A young child receives chemotherapy
A young child receives chemotherapy - a specialist in child leukaemia and cancer evolution is calling for scientists to start focusing on prevention instead of trying to cure cancer Bill Branson, National Cancer Institute

A leading child leukaemia and cancer evolution expert is controversially calling for scientists worldwide to stop trying to cure cancer and instead focus on prevention.

Professor Mel Greaves, the director of the Centre for Evolution and Cancer at The Institute of Cancer Research, said most cancers cannot be cured, so scientists should give up trying.

"With a lot of respect to oncologists, we need to get smarter. Very intelligent people who aren't scientifically minded think there must be a cause, there must be a cure and it's just not right. It's fundamentally wrong," Greaves said, according to the Telegraph.

"Talking about a cure in terms of elimination is just not very realistic. There are some examples of it. Childhood leukaemia has a cure rate now of 90% but that is an exception.

"There are a few cancers that are curable but most are probably not including the common carcinomas in adults. We should be a bit more subtle. We should not try to eliminate the cancer, we should try to hold it in check."

No cancer therapy works long-term

Despite the treatment options available, Greaves says no cancer therapy is able to work long-term as tumours continue to evolve and mutate by a process of natural selection within the human body's tissue ecosystem.

"You must have noticed that when you read reports about new target therapies, isn't it odd that they work dramatically, but three months later [cancer] is back with a bang. It's almost always the story," he said.

"I would argue that if you look at the age distribution of cancers, most people are in the sixties, seventies and eighties. If you could slow everything down for 10 to 15 years, maybe 20, then that would be a huge advance.

"It is wrong to think we need some fancy therapy that kills it.

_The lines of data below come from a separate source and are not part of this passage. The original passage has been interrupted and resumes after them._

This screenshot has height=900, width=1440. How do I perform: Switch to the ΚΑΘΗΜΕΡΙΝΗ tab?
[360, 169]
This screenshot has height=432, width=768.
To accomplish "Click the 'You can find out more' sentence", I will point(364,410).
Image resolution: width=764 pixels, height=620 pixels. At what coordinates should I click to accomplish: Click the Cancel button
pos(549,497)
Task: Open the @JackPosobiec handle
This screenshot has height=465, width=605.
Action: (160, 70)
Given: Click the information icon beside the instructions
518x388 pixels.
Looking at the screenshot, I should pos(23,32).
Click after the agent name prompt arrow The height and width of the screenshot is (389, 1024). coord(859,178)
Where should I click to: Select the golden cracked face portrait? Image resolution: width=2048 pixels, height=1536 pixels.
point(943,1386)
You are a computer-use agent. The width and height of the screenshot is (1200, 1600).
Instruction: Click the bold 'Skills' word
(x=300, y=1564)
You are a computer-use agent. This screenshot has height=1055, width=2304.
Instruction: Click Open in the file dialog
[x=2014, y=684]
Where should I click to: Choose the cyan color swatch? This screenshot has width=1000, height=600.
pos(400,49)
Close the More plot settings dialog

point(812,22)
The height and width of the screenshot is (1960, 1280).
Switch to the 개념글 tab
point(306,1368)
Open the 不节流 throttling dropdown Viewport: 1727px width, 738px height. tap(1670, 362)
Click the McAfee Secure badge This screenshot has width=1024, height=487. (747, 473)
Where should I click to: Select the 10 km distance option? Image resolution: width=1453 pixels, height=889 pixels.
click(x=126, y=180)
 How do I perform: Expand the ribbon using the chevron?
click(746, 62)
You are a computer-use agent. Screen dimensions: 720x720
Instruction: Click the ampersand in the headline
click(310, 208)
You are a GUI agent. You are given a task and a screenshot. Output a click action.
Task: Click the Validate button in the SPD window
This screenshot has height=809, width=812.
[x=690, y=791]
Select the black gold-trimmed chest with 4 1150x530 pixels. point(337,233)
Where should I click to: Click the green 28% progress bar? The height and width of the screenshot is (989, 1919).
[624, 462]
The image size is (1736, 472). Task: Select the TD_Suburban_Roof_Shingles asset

I think slowing it down is a much more interesting proposition."

Yet, cancer survival rates have improved

A poll from 2012 found three out of four doctors would rather take their chances than undergo chemotherapy if they personally had cancer, and many also would not allow their own families to do take the treatment.

Another problem might not be treatment but misdiagnosis – medical researchers recently discovered that doctors in the US misdiagnose cancer 5% of the time, which is equivalent to 12 million cases annually.

Over 330,000 people are diagnosed with cancer every year in the world and more than one in three people will develop one of over 200 types of cancer at some point in their lifetime.

However, half of all people now survive cancer for at least 10 years and cancer survival rates for five common cancers in England have improved "radically" over the last few years due to earlier diagnosis, according to the latest Cancer Survival in England by Stage report released this week.